CHALLENGE
Count the lines below that contain the string "legend", treating uppercase and lowercase letters as distinct. Give only the number.

PROVIDED RECORDS
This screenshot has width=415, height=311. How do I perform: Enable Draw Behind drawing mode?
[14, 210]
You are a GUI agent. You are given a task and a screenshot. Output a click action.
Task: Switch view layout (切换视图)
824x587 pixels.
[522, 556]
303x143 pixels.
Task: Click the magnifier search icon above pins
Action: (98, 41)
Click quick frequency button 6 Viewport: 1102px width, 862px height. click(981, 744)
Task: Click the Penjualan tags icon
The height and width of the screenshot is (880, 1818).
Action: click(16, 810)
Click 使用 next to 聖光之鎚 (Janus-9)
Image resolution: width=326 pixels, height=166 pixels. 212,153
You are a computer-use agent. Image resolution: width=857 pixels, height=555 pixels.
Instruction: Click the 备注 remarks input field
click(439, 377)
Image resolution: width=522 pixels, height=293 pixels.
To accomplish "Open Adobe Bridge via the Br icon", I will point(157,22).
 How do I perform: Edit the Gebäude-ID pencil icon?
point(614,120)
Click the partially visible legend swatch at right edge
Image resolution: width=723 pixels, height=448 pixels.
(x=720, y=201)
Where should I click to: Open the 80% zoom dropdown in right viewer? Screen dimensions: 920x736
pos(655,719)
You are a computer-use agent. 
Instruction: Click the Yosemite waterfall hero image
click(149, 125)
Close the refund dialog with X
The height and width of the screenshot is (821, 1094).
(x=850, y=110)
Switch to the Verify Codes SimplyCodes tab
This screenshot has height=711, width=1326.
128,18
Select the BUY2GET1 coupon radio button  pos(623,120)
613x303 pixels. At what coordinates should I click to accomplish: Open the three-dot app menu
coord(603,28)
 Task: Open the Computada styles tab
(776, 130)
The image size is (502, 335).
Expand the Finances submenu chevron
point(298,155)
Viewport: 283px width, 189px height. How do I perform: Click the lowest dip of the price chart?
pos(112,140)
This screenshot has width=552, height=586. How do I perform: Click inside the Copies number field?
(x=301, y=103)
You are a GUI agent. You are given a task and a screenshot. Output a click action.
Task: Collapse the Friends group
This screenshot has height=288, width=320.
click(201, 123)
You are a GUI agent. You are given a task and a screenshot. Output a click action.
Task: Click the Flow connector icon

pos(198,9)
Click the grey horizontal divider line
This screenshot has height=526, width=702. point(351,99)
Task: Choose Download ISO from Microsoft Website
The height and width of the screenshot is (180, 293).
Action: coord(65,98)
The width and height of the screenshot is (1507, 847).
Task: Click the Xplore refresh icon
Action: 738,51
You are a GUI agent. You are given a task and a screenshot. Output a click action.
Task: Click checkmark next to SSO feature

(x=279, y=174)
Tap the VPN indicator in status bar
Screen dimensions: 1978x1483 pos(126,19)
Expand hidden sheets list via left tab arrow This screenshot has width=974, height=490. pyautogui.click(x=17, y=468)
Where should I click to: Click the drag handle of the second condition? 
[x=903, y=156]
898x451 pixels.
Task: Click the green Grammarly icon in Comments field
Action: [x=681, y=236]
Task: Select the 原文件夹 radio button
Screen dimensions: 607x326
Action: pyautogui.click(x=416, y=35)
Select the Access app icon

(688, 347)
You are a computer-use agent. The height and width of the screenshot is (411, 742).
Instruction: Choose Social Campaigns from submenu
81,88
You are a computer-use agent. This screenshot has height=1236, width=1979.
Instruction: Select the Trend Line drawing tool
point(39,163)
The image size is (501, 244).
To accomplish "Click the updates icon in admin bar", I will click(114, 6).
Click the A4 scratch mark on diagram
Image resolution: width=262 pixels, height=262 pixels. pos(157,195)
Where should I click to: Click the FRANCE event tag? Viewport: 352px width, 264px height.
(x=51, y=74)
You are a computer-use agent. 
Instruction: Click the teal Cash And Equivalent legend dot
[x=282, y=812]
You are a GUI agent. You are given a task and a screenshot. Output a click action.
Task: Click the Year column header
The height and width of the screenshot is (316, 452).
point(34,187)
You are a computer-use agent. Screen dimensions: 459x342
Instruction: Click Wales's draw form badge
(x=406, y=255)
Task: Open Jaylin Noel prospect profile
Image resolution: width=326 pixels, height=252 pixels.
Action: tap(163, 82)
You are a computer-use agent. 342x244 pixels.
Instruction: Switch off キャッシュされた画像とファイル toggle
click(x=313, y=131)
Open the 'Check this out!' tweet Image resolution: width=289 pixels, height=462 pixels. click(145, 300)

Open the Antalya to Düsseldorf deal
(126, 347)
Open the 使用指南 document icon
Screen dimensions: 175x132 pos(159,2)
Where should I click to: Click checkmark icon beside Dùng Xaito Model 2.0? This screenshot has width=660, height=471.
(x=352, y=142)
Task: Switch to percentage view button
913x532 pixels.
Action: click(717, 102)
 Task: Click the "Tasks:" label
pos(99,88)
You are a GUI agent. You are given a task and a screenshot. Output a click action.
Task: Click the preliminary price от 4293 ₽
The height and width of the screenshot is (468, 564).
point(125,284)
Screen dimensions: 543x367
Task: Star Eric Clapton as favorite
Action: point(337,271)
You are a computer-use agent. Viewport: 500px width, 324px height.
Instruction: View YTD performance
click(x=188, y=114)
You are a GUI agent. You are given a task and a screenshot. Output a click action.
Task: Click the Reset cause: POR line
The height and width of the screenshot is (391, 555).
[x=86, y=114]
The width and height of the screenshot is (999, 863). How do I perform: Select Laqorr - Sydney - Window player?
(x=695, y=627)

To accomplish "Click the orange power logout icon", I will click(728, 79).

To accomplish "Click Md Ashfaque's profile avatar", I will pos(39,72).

WRITTEN ANSWER
2